US equities were able to impressively recover in the latter hours of US session. The dominant force in currency markets on Monday remained risk-off, with traders citing China lockdown concerns as the major driver. Amid a sharp pullback in global bond yields as traders reassessed global growth prospects amid the rising risk of a wider shutdown of the world’s second-largest economy, the rate-sensitive safe-haven yen was the best performing G10 currency.

Economic Data
The North American trading session witnessed no significant economic data on Monday.

Other Developments
Markets are about to embark on the busiest week of Q1 earnings season yet, with some of the top household names, including Microsoft MSFT, Meta (nee Facebook) FB and Amazon AMZN, among hundreds of others. We also expect to see a big load of economic data this week, which will help inform the Fed when it meets on monetary policy next week.
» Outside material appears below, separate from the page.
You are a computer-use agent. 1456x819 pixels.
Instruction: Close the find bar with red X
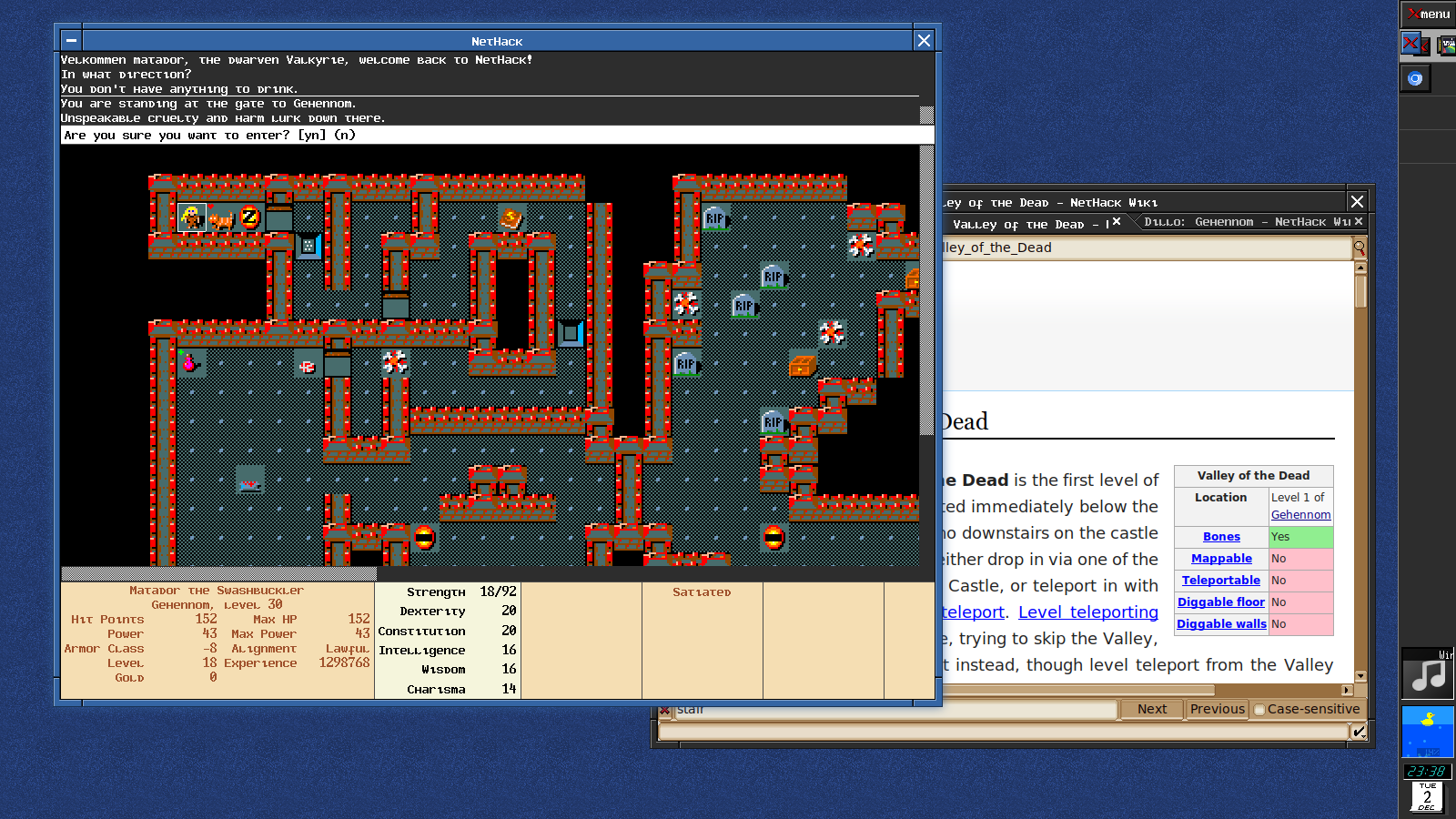(665, 710)
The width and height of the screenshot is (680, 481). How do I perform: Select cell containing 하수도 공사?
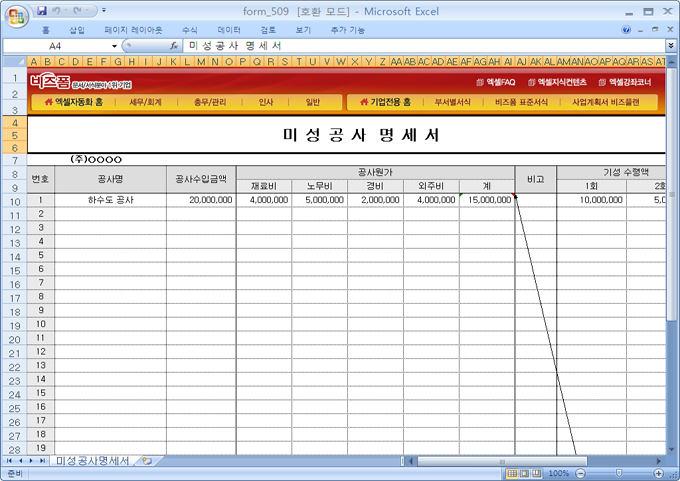[110, 200]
Among the more important metrics will be updated are: Durable Goods Orders, Advance Trade in Goods, Case-Shiller Home Prices, New & Pending Home Sales, the PCE Price Index, Consumer Confidence, University of Michigan Consumer Sentiment, Weekly Jobless Claims and the first read on Q1 GDP. That’s a lot of grist for the mill, and may offer some hope that better-than-expected headlines might help market sentiment break a weeks-long losing streak on the major indices.
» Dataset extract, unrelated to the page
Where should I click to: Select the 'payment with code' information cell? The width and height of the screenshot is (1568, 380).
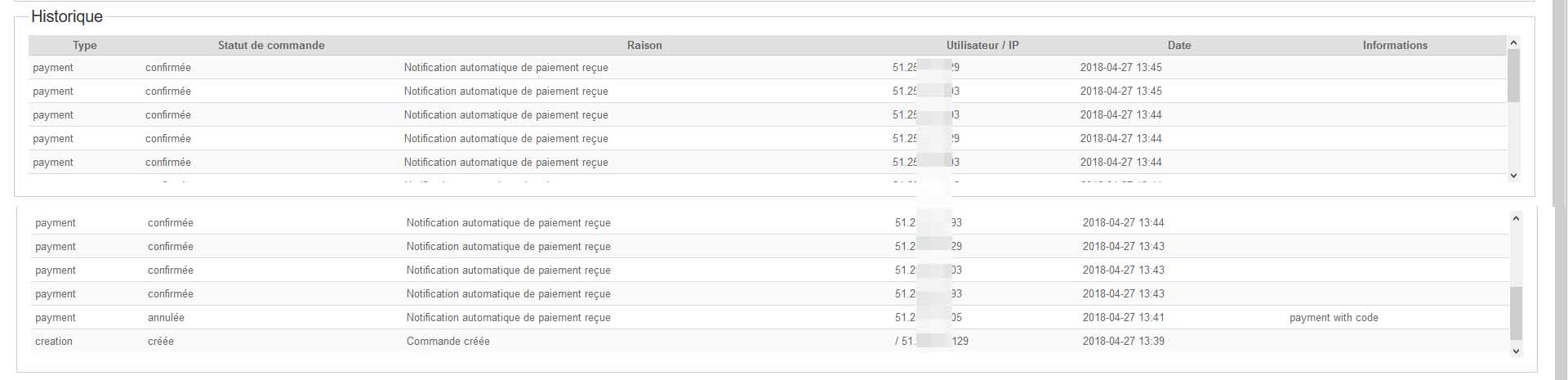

CAD may have been assisted by hawkish remarks from BoC Governor Tiff Macklem on Monday, who reiterated the need for higher interest rates to tackle inflation, suggested a 50 bps rate hike at the next meeting was likely and even floated the possibility of a 75 bps hike. Either way, USD/CAD looks set to end the day in the low 1.2700s having fallen back from the upper 1.2700s and NZD/USD recovered from a brief dip under 0.6600.

USD/JPY dropped back to the 128.00 area, with the pair now more than 1.0% below last week’s multi-decade highs above 129.00. The safe-haven US dollar also benefited as a result of risk-off flows and was the second-best performing major G10 currency, with the Dollar Index (DXY) hitting fresh highs since March 2020 in the upper 101.00s.

The jump in the DXY, which is a trade-weighted basket of major USD currency pairs, was mainly a function of weakness in GBP/USD and EUR/USD as a result of risk aversion. The former at one point dropped under 1.2700 for the first time since September 2020 but was last trading down 0.7% in the 1.2730s, while EUR/USD was down a similar margin just above 1.0700 and also at fresh multi-month lows. Any euro relief in wake of French President Emmanuel Macron’s re-election did not last.

The worst performing of the major G10 currencies was the Aussie, with AUD/USD last trading down about 0.9% in the 0.7175 region, after having been as low as the 0.7130s earlier in the day, its lowest levels since late February. A steep drop in energy, industrial and precious metal prices weighed heavily on the commodity export-dependent Aussie, as did concerns about Chinese lockdowns, given China’s status as Australia’s most important export destination. The commodity-sensitive NZD and CAD held up better, depreciating a respective 0.3% and 0.1% each versus the USD.